++++ DOCUMENT TEXT

Project description:Detoxification of Cr(VI) under alkaline pH requires attention due to the alkaline nature of many effluents. An alkaliphilic gram-positive Bacillus subtilis isolated from tannery effluent contaminated soil was found to grow and reduce Cr(VI) up to 100% at an alkaline pH 9. Decrease in pH to acidic range with growth of the bacterium signified the role played by metabolites (organic acids) in chromium resistance and reduction mechanism. The XPS and FT-IR spectra confirmed the reduction of Cr(VI) by bacteria into +3 oxidation state. Chromate reductase assay indicated that the reduction was mediated by constitutive membrane bound enzymes. The kinetics of Cr(VI) reduction activity derived using the monod equation proved (K s = 0.00032) high affinity of the organism to the metal. This study thus helped to localize the reduction activity at subcellular level in a chromium resistant alkaliphilic Bacillus sp.

++++++++
++++ MATERIAL SHOWN

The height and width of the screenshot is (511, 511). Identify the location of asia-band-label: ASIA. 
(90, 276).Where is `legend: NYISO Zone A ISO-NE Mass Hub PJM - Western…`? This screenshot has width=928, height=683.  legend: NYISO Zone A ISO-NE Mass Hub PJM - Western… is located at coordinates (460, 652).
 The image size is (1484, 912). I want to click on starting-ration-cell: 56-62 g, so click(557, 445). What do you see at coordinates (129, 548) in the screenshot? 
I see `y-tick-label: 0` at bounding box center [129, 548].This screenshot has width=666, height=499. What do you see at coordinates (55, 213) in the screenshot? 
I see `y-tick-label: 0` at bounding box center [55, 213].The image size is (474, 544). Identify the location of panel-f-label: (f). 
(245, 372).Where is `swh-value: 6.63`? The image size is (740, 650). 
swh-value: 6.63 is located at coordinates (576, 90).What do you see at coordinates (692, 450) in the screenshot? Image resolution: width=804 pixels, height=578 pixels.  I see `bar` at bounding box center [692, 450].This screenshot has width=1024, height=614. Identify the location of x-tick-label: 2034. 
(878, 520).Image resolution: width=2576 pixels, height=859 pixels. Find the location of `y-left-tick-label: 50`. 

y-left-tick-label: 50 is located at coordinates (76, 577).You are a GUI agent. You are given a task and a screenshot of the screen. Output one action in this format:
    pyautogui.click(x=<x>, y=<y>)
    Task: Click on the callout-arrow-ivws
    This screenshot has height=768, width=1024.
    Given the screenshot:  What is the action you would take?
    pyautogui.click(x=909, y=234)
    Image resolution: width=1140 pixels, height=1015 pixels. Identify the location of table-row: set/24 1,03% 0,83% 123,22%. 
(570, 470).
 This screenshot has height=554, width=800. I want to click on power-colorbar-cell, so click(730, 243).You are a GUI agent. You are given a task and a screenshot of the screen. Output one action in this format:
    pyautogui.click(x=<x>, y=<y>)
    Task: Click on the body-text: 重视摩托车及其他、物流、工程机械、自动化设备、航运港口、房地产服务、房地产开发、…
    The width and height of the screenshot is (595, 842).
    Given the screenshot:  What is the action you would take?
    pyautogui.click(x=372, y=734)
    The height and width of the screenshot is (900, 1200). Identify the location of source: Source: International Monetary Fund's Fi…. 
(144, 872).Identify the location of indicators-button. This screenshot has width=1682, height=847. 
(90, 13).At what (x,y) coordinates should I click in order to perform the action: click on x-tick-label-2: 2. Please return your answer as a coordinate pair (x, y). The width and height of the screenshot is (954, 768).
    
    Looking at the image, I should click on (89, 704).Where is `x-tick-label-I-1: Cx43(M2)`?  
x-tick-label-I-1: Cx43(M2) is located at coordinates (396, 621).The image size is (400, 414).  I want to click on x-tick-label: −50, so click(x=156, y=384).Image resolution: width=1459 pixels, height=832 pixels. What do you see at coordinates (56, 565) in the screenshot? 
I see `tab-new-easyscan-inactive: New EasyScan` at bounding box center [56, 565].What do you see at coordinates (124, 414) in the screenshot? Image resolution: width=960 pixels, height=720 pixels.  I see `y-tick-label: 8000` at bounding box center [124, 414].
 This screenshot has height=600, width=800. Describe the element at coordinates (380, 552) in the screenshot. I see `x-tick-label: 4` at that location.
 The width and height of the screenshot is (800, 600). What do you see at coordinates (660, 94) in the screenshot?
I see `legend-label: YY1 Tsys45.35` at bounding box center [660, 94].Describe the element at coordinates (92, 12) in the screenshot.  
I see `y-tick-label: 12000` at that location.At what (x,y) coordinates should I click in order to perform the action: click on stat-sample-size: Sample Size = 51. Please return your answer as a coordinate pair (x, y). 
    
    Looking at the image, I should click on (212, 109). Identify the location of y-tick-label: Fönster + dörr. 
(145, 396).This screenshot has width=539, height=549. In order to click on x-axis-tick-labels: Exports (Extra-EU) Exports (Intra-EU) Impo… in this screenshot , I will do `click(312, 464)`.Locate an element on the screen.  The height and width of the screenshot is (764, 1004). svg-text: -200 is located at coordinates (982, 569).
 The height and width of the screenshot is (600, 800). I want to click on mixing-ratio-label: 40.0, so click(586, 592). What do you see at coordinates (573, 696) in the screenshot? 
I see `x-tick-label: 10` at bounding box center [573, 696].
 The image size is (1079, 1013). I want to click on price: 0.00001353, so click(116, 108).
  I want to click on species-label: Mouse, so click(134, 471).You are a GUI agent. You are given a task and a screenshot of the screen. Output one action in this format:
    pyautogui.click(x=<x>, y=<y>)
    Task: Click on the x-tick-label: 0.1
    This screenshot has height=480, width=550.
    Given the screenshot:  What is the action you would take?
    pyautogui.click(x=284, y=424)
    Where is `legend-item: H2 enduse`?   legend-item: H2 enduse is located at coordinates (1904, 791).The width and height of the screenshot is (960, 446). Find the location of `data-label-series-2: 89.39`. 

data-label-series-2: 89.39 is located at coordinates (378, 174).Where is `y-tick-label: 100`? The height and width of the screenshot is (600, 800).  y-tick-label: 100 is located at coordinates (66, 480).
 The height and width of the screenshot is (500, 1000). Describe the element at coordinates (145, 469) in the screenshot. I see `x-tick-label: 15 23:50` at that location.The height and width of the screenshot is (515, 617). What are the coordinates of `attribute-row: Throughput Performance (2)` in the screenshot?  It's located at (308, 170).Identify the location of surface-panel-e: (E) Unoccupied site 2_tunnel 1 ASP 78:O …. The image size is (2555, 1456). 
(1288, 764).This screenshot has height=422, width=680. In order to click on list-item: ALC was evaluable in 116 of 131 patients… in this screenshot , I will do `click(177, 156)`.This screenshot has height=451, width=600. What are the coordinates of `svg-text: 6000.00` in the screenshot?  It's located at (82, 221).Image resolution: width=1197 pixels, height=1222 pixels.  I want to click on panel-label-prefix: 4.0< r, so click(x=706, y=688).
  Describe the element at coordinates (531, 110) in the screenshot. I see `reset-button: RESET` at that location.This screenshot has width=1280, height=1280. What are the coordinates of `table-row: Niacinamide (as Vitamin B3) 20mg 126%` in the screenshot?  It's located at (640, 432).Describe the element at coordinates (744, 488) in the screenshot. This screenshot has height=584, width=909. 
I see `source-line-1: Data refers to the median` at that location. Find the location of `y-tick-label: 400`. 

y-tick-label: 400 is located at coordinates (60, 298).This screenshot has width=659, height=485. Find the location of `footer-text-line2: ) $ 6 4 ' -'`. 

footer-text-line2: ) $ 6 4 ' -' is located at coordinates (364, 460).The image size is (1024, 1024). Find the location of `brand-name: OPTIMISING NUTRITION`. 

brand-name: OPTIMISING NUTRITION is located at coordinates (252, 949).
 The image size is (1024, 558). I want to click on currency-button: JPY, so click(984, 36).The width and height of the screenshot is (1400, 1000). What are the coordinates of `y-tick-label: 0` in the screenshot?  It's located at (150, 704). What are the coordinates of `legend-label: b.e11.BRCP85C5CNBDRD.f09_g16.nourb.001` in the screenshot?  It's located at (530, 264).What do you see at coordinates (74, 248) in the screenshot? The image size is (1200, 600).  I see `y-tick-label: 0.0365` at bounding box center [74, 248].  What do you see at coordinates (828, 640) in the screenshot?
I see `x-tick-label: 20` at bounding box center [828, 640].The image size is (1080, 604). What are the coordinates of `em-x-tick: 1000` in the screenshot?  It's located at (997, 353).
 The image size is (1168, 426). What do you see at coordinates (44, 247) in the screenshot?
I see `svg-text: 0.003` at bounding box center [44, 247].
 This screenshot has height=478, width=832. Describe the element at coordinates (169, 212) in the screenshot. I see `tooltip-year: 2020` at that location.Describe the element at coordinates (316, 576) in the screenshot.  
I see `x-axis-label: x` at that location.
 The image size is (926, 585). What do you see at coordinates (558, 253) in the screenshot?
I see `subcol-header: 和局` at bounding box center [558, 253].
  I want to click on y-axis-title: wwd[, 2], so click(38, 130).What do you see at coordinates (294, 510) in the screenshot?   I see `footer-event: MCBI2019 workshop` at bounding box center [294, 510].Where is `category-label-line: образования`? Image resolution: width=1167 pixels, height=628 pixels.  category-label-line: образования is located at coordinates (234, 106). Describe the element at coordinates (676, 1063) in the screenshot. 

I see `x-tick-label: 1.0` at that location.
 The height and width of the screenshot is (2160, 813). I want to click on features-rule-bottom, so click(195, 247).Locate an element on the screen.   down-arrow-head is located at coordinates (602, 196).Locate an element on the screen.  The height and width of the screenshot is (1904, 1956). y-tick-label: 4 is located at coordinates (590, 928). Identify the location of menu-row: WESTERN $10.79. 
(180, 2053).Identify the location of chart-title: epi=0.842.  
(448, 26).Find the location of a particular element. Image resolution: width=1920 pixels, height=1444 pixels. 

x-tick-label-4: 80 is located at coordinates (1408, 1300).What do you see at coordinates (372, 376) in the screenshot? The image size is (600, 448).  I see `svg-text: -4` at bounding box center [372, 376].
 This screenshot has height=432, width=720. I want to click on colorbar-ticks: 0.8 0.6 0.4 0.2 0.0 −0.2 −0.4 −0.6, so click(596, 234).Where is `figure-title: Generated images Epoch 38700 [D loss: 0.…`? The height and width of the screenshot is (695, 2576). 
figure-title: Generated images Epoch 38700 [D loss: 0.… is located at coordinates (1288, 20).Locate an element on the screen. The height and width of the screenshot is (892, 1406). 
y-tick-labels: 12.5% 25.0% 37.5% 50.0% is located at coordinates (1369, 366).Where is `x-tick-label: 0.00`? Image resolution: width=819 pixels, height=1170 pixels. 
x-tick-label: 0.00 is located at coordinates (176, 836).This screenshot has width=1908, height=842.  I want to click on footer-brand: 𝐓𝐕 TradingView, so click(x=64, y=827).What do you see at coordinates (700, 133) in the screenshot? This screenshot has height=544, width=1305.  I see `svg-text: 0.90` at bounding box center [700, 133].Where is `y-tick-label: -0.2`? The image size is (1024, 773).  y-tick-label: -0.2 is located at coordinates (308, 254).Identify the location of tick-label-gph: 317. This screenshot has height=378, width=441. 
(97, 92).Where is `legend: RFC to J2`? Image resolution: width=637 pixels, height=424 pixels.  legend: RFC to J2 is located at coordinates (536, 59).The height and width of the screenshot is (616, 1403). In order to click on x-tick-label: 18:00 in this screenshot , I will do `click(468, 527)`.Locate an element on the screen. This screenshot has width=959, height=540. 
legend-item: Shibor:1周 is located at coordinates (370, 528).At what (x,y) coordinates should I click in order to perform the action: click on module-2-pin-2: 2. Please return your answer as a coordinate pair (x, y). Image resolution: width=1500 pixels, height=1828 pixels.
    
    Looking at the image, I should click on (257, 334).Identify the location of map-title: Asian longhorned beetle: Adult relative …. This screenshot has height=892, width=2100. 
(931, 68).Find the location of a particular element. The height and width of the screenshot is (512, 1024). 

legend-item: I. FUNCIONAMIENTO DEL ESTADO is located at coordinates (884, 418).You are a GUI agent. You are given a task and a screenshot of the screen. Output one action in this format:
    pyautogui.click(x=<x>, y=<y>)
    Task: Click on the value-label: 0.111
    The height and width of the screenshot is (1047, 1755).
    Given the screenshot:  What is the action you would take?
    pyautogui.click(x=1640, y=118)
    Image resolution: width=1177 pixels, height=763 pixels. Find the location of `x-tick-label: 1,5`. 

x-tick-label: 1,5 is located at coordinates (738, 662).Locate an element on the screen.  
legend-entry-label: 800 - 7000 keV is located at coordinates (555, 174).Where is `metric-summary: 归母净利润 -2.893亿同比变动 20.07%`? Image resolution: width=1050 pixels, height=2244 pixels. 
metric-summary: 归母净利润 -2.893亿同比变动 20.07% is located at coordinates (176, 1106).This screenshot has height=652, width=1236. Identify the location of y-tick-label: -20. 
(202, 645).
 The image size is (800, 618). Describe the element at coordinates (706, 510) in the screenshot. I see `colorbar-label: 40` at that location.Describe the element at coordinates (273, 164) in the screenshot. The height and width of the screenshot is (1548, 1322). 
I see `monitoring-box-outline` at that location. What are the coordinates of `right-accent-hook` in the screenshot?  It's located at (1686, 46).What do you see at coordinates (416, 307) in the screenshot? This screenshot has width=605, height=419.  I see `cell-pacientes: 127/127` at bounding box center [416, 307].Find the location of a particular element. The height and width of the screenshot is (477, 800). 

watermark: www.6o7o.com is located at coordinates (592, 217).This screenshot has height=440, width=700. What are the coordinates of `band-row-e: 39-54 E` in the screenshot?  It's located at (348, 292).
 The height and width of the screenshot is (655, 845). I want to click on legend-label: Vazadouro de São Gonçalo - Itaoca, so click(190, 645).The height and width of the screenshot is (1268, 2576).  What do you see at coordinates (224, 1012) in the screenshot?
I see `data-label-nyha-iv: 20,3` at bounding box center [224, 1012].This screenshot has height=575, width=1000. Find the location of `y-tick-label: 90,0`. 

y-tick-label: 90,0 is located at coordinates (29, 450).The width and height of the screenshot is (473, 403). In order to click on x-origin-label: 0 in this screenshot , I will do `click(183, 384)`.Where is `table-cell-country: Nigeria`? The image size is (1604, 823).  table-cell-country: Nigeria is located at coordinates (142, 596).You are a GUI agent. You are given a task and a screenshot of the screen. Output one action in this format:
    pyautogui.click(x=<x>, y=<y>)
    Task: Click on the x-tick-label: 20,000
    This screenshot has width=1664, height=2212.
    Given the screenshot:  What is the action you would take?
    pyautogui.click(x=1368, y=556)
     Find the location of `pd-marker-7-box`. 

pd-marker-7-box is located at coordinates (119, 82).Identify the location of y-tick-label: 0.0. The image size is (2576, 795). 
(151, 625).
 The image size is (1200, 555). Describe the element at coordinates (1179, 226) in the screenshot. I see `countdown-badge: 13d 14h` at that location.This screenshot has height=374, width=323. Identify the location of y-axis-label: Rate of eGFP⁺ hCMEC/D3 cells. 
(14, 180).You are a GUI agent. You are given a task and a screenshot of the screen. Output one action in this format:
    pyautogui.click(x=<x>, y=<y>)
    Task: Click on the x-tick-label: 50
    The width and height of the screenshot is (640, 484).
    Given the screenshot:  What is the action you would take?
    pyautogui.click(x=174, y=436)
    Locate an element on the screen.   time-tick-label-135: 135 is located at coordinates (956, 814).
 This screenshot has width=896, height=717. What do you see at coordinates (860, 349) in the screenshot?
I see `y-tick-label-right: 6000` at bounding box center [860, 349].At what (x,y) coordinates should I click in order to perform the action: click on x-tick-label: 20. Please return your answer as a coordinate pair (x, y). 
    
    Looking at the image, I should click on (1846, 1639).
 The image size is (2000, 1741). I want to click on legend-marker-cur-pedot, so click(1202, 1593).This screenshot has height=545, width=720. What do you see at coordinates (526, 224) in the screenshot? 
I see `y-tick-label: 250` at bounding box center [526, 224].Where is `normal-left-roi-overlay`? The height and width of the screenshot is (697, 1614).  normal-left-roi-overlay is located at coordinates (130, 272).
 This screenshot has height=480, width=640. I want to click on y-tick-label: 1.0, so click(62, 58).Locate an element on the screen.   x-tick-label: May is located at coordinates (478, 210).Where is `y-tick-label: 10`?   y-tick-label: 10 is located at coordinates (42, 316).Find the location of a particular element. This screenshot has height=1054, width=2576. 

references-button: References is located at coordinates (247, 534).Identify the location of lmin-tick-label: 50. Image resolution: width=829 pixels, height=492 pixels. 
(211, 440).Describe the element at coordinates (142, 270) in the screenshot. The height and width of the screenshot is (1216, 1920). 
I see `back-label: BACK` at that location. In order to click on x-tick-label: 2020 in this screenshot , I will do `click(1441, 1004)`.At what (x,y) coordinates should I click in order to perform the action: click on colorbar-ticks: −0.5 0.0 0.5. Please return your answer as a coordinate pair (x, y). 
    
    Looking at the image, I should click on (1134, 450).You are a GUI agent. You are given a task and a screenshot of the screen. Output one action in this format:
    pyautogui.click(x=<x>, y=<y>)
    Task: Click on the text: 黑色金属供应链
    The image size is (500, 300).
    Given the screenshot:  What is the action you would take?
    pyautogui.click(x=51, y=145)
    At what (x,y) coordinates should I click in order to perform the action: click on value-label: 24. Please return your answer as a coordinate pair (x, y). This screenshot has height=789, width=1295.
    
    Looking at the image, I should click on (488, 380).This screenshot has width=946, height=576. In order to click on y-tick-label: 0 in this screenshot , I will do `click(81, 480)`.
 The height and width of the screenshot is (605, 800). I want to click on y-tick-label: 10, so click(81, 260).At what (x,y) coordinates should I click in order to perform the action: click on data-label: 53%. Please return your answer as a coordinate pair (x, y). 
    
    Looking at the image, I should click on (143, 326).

++++++++

### PROBLEM STATEMENT:
Rewrite the paragraph beginning "Project description" from the chromium reduction project text as a short bulleted list of its main facts. The lines after the text are not needed for this exercise.

### FINISHED TASK:
- Cr(VI) detoxification at alkaline pH matters because many effluents are alkaline.
- An alkaliphilic gram-positive Bacillus subtilis from tannery effluent contaminated soil grew and reduced Cr(VI) up to 100% at pH 9.
- As the bacterium grew, pH fell into the acidic range, pointing to metabolites (organic acids) in chromium resistance and reduction.
- XPS and FT-IR spectra confirmed reduction of Cr(VI) to the +3 oxidation state.
- A chromate reductase assay showed that constitutive membrane bound enzymes mediated the reduction.
- Monod equation kinetics (K s = 0.00032) showed the organism's high affinity for the metal.
- The study located the reduction activity at the subcellular level in this chromium resistant alkaliphilic Bacillus sp.